The monastery was destroyed by a landslide on June 18, 1597; surprisingly, no one died. The same year the monastery was rebuilt about 1 km upstream (north) of the old site.

Although there are no caves in the modern monastery, the appellation Pechersky, linking it to the old Kiev cloister, has been preserved. Moreover, the entire section of Nizhny Novgorod surrounding the monastery, occupying the uplands above the Volga south of the city center, is known as Pechery.
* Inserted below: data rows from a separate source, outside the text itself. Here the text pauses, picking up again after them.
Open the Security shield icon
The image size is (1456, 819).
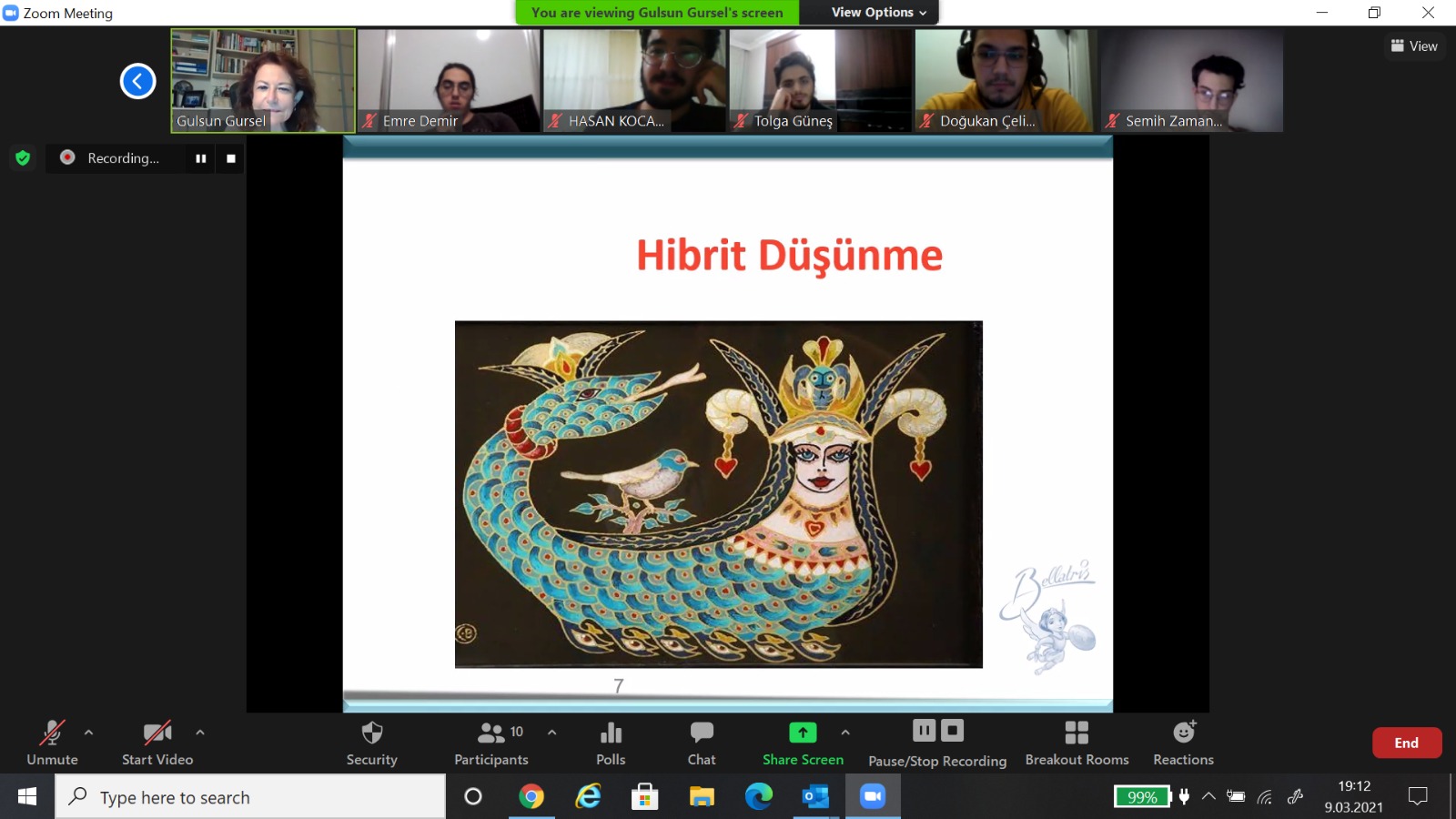tap(371, 733)
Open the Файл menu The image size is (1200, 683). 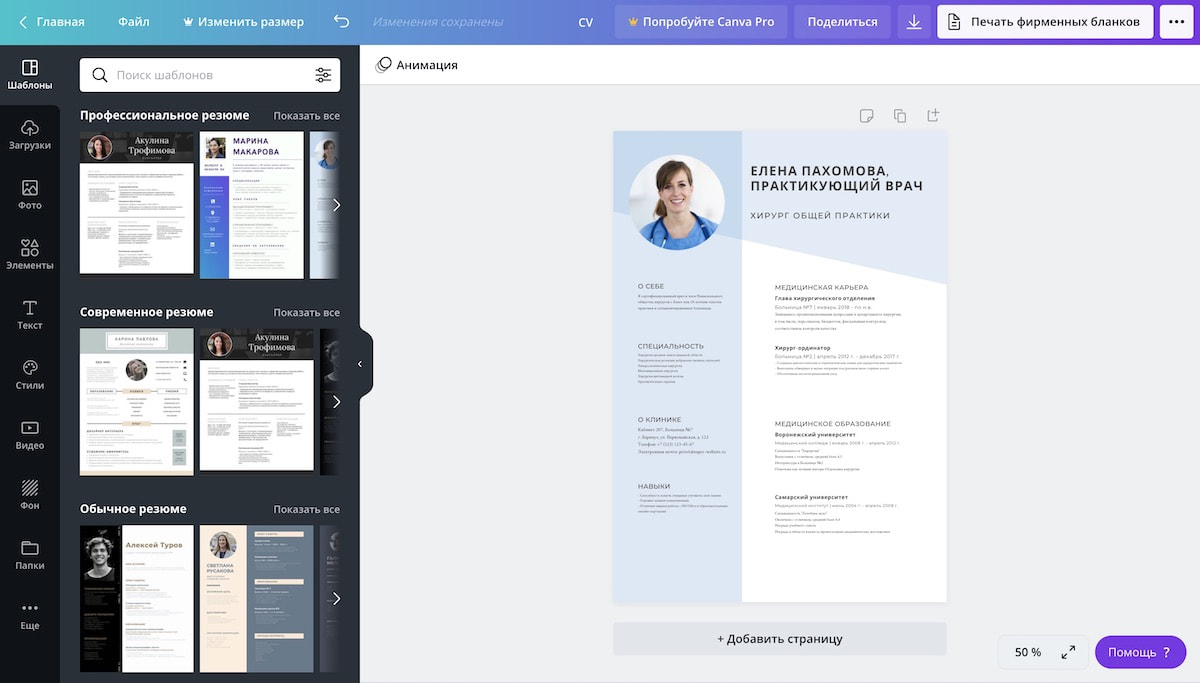[x=135, y=20]
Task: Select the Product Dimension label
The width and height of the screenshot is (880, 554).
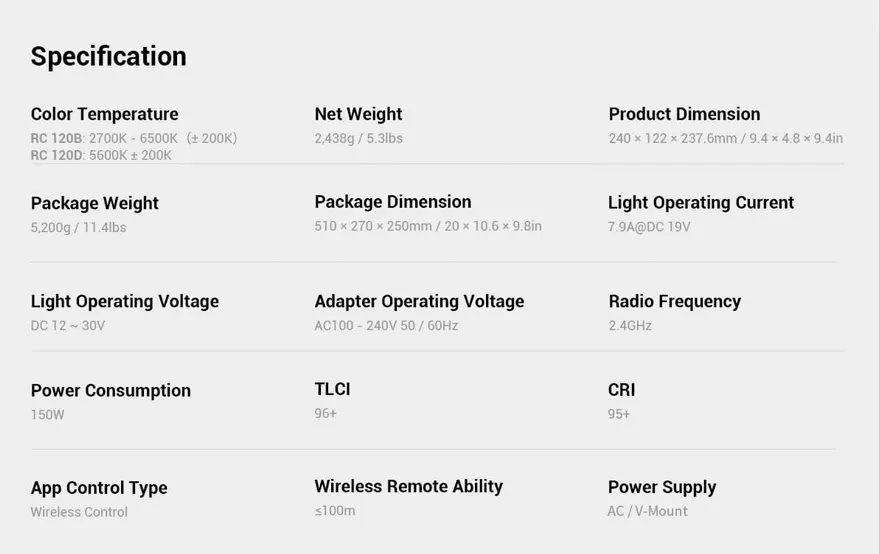Action: [684, 114]
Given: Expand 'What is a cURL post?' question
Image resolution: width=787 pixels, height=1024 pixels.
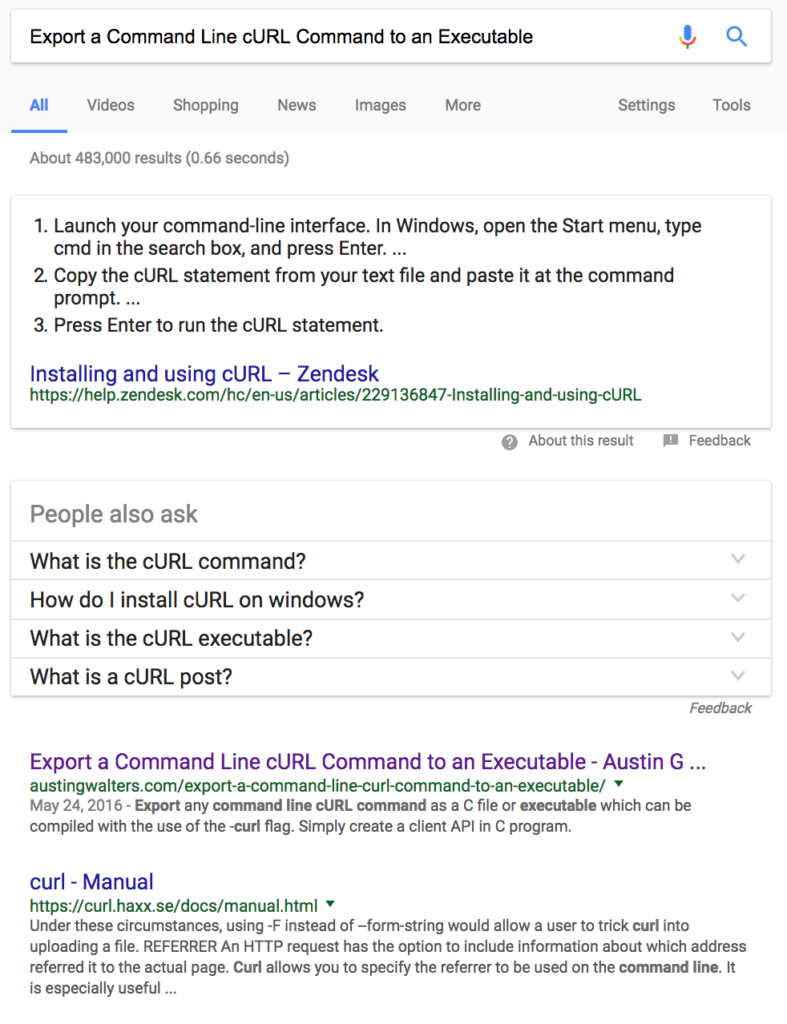Looking at the screenshot, I should (x=391, y=677).
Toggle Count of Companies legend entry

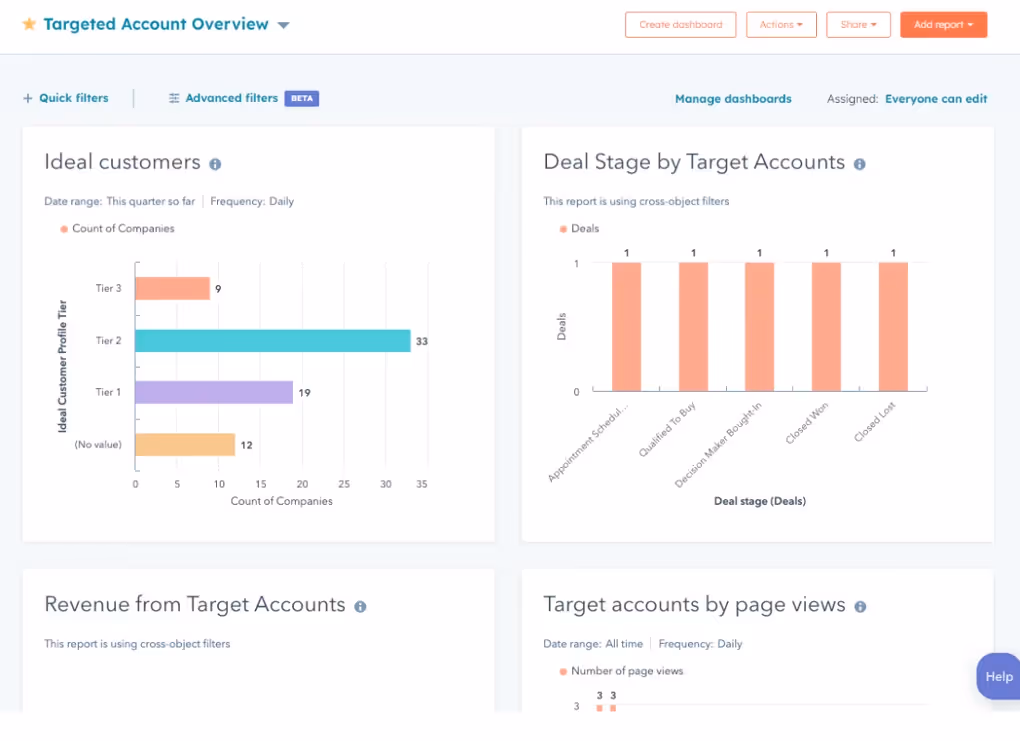coord(117,228)
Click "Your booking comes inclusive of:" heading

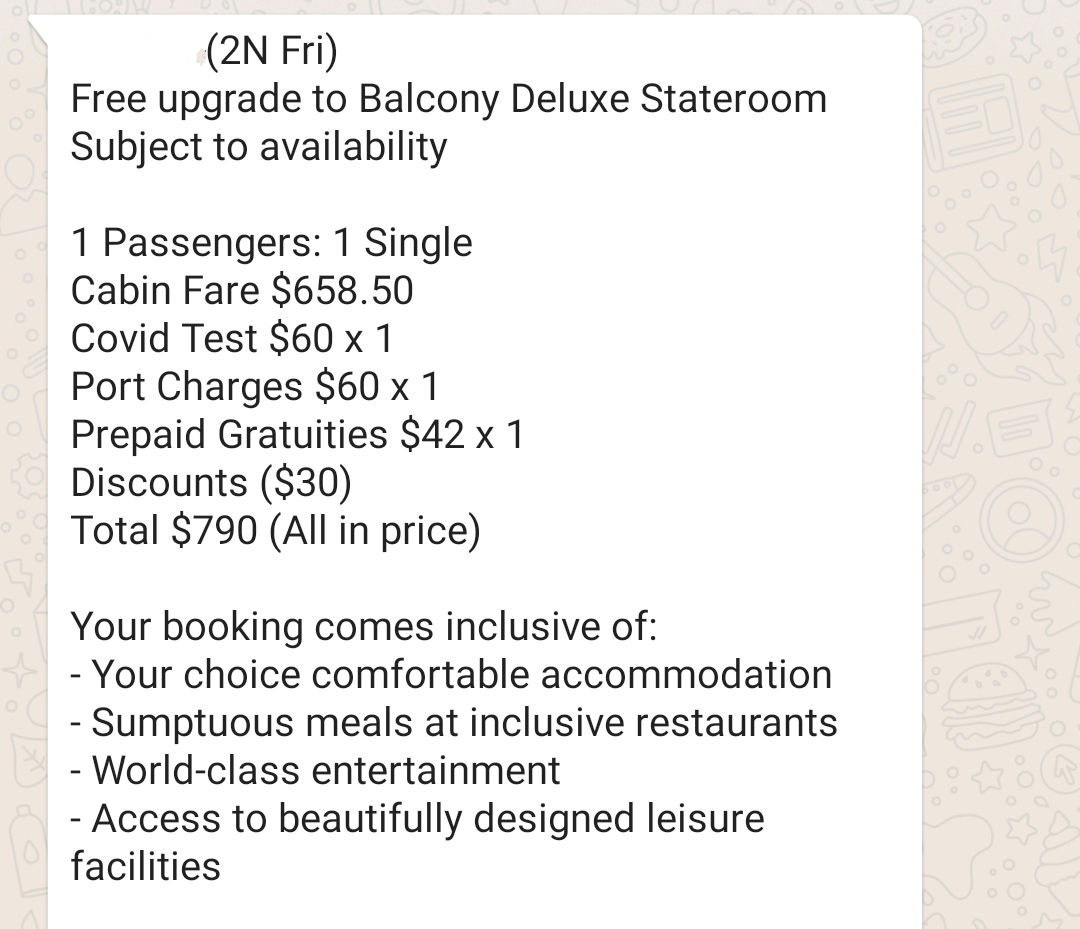(x=364, y=627)
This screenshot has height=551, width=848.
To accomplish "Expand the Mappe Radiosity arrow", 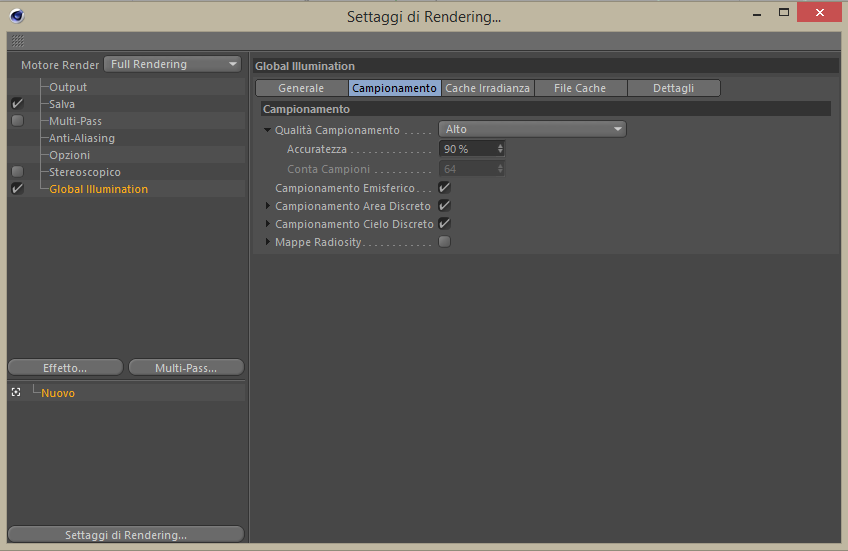I will click(268, 242).
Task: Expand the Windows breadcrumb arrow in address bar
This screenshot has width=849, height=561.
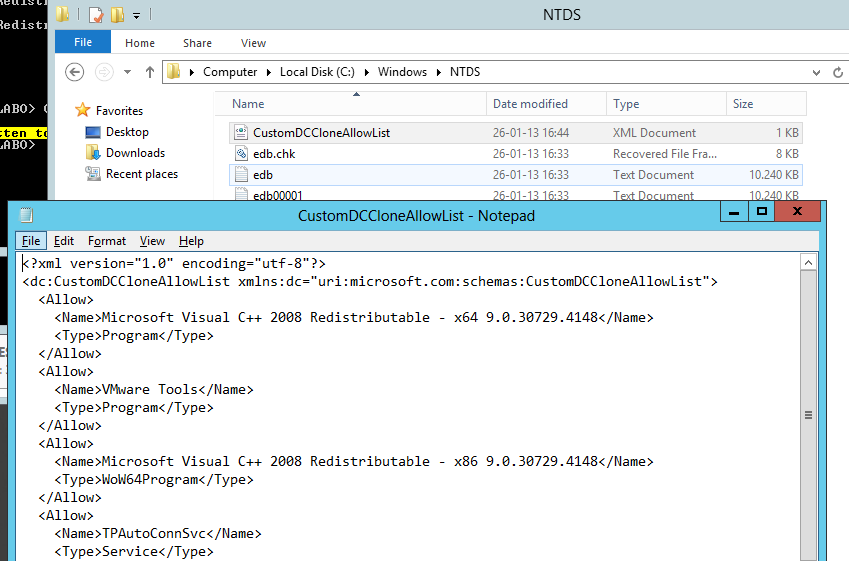Action: coord(439,72)
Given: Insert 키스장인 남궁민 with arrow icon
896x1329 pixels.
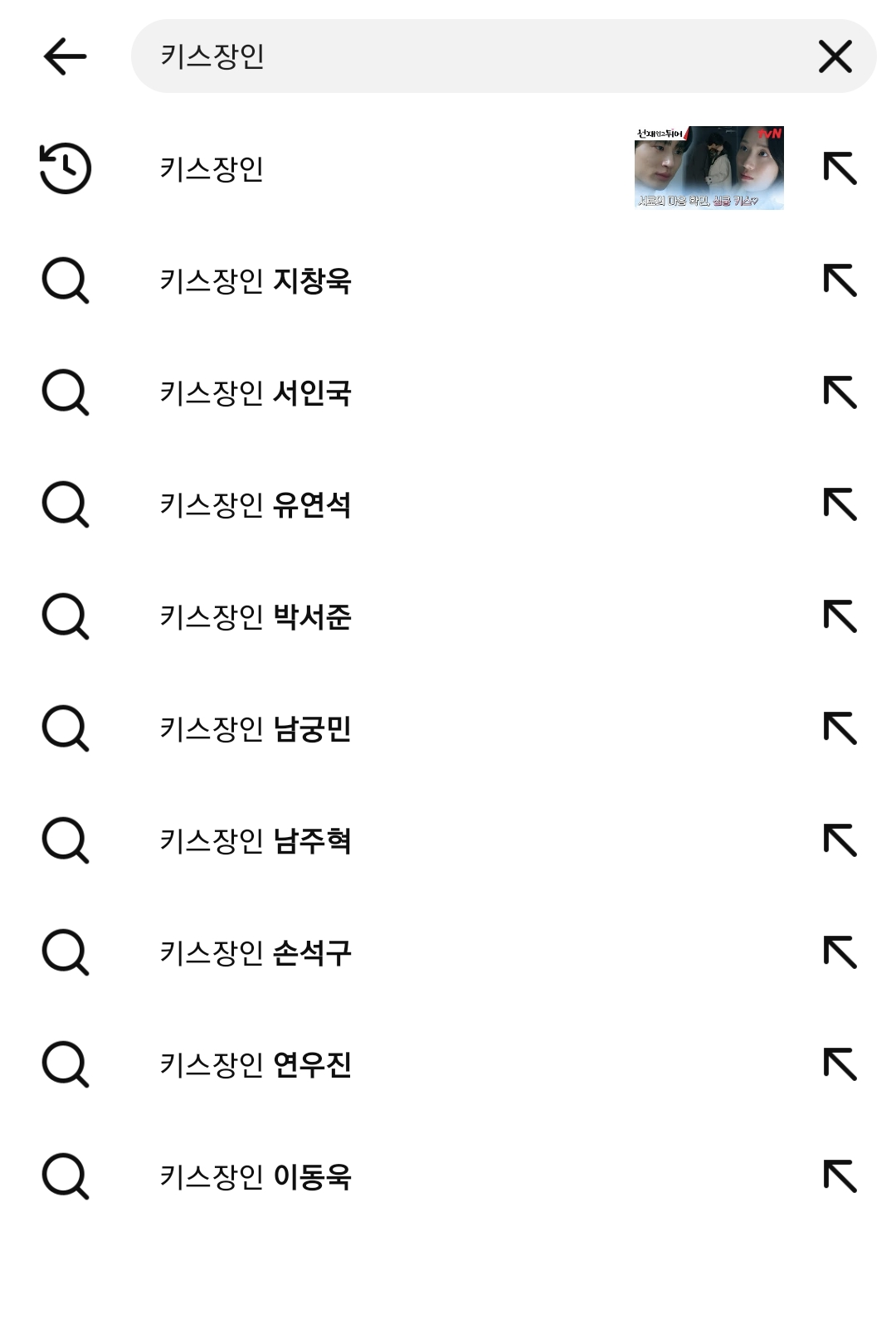Looking at the screenshot, I should point(840,728).
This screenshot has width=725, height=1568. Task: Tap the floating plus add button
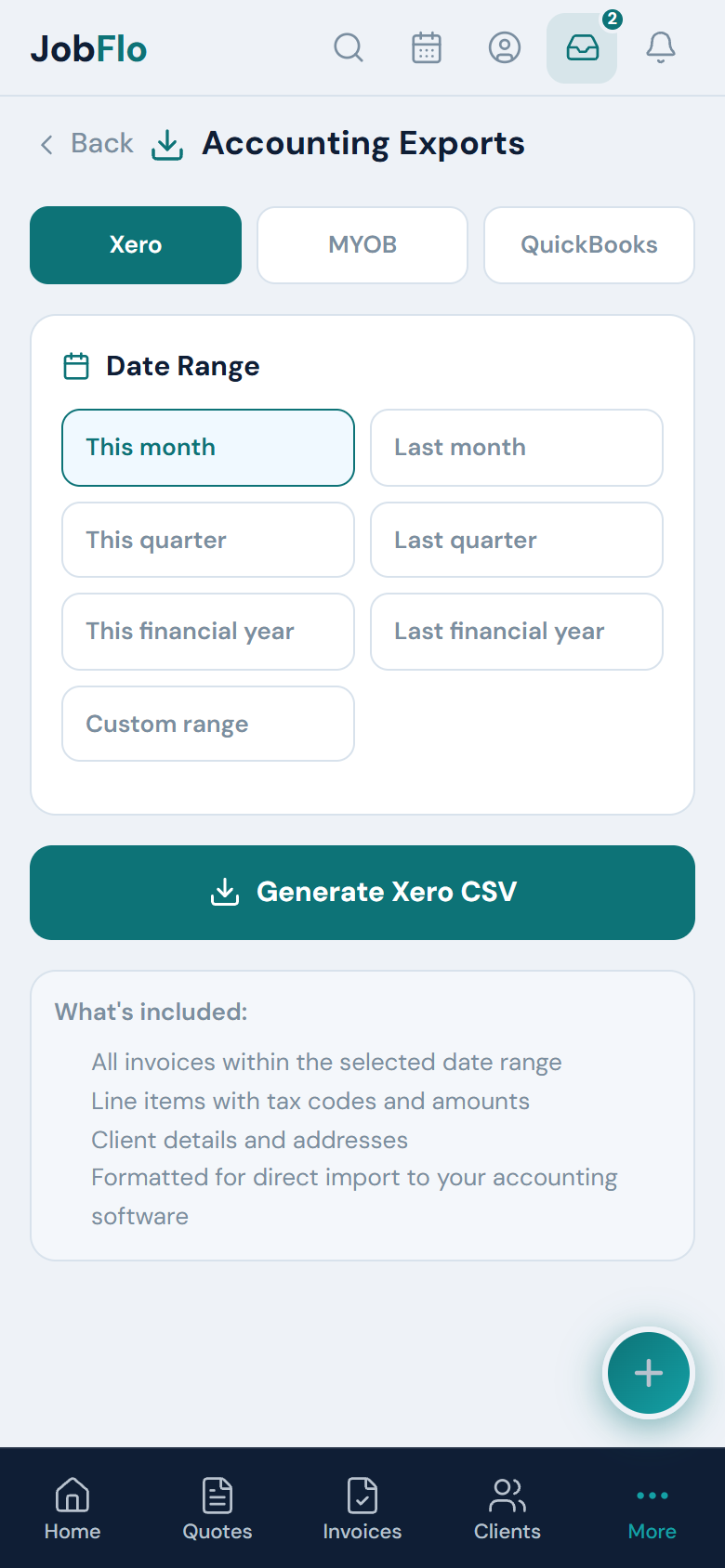coord(649,1373)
The monastery was closed by the NKVD in 1924, and reopened in 1994.

Principal buildings 

The principal buildings of the monastery include:
 Ascension Cathedral (Вознесенский собор), constructed in 1630—1632.
 The Church of Dormition of Our Lady (Успенская церковь), 1648.
 The Church of Saint Venerable Euthimios of Suzdal, built over the monastery's inner gate (Надвратная церковь во имя св. преп. Евфимия Суздальского), 1645.
 The Church of SS Peter and Paul (Церковь во имя св. апостолов Петра и Павла), 1738.
 Bishop's residence (архиерейские палаты), 1632.
 Hegumen's building (игуменский корпус), 1765. 
 Monks' residence (братский корпус), 17th century.

The belfry of the Ascension Cathedral (which also serves as a clock tower) is noticeably out of plumb. It has been leaning almost since the time it was originally constructed.

The monastery is surrounded by a red brick wall with small towers, making it look like a small kremlin.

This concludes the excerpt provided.